--- BEGIN DATA ---
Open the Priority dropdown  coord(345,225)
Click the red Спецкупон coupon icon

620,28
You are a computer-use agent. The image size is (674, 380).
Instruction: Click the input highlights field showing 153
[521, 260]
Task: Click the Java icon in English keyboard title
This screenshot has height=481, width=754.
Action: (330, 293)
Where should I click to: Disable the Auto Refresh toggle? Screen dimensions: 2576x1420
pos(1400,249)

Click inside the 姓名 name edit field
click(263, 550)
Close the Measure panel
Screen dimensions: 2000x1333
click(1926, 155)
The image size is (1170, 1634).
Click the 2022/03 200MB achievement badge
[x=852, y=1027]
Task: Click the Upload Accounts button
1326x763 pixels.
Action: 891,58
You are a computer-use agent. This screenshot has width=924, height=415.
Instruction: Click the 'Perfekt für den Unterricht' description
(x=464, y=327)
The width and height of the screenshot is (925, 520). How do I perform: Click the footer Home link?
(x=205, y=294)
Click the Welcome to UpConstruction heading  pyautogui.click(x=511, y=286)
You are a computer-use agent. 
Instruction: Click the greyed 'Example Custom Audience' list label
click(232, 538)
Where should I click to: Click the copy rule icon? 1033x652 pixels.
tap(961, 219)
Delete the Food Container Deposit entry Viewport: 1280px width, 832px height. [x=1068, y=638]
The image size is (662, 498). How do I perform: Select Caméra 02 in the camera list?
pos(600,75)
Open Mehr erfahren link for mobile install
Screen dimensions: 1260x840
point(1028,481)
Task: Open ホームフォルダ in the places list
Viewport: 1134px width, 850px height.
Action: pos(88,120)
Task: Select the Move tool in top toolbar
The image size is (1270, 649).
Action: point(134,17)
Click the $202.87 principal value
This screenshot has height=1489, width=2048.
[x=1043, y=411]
--- END DATA ---
TASK TO COMPLETE: Recast the entries starting at the line containing "Task: Open ホームフォルダ in the places list" and ending at the last entry as a two-column CSV with the header row text,answer. Give one row per entry, putting the entry's text and its answer each in a single quoted field with line breaks turned into spaces.

RESPONSE TO THE EXERCISE:
text,answer
"Task: Open ホームフォルダ in the places list Viewport: 1134px width, 850px height.","Action: pos(88,120)"
"Task: Select the Move tool in top toolbar The image size is (1270, 649).","Action: point(134,17)"
"Click the $202.87 principal value This screenshot has height=1489, width=2048.","[x=1043, y=411]"